Un giorno di grande dolore per cristiani e musulmani
Il 10 agosto, spiega padre Nithiya, «è un giorno di grande dolore per i cristiani e i musulmani dalit in India. In questo giorno del 1950, l’allora presidente dell’India emanò un decreto che concedeva diritti speciali ai dalit, le fasce più svantaggiate della società, al fine di aiutarli nella promozione umana e nello sviluppo». Il decreto, riferisce, «permette loro di ottenere quote speciali e un accesso privilegiato nel campo dell’istruzione, dell’occupazione e del welfare». Ma allora, prosegue Sagayam, «con un atto discriminatorio su base religiosa, vennero esclusi da questi benefici i dalit cristiani e musulmani. Per questo motivo da oltre settantacinque anni le comunità cristiane organizzano manifestazioni e incontri di sensibilizzazione delle coscienze, chiedendo parità di diritti e di opportunità». Anche nel 2026 la comunità cristiana in Tamil Nadu, uno degli stati indiani dove la concentrazione di dalit è tra le più alte, ha pianificato raduni pubblici in diverse località. Vescovi cattolici e di altre confessioni, leader religiosi, rappresentanti politici e della società civile vi prendono parte accanto a sacerdoti, religiosi e laici, che presenteranno un memorandum alle autorità civili.
Una storia antica
La vicenda affonda le radici in una storia più antica. Il sistema delle caste, sviluppatosi nei secoli nel subcontinente indiano attraverso una complessa stratificazione sociale, ha prodotto forme profonde di emarginazione. Con l’indipendenza e la Costituzione del 1950, l’India avviò politiche di tutela delle comunità storicamente svantaggiate, legandole all’appartenenza all’induismo. Nel 1956 le tutele furono estese ai dalit sikh e nel 1990 ai dalit buddhisti, mentre cristiani e musulmani vennero esclusi. Questa disparità viene contestata dalla Chiesa: la conversione al cristianesimo o all’islam, si nota, non cancella l’emarginazione sociale ed economica ereditata dalla propria origine. Un organismo indipendente come la Commissione Ranganath Misra nel 2007 raccomandò di rivedere l’ordinanza e di rendere i benefici indipendenti dalla religione professata ma il governo indiano finora non ha dato seguito a quei suggerimenti.

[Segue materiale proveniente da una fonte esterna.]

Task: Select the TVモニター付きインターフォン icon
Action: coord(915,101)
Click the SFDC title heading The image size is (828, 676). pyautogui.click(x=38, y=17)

Tra rinnovamento e giustizia
Per i cattolici indiani la questione interpella direttamente la fede: «È nostra responsabilità promuovere il rinnovamento e la giustizia — osserva padre Sagayam — ricordando che Dio è un Padre che ama tutti i suoi figli allo stesso modo, senza distinzione di casta, colore o classe». La discriminazione, infatti, dice il frate francescano, può sopravvivere a volte anche all’interno delle comunità cristiane, dove si notano, in alcuni casi, segregazione in luoghi di culto, aree separate nei cimiteri, minori opportunità nelle scuole, scarsa presenza dei dalit nei ruoli di responsabilità. La celebrazione del 10 agosto diventa così anche un esame di coscienza. Nell’eucaristia, afferma il sacerdote, la Chiesa è chiamata a mostrarsi come una famiglia «e il principio di san Paolo, “tutti sono uno in Cristo Gesù”, diventa una via concreta da seguire». In tale prospettiva padre Nithiya richiama gli inviti di Papa Leone XIV a «non separare la fede dall’amore per i poveri». Ispirati dalle parole del Pontefice — conclude — «diciamo con coraggio: non si può separare la fede dall’amore per i dalit».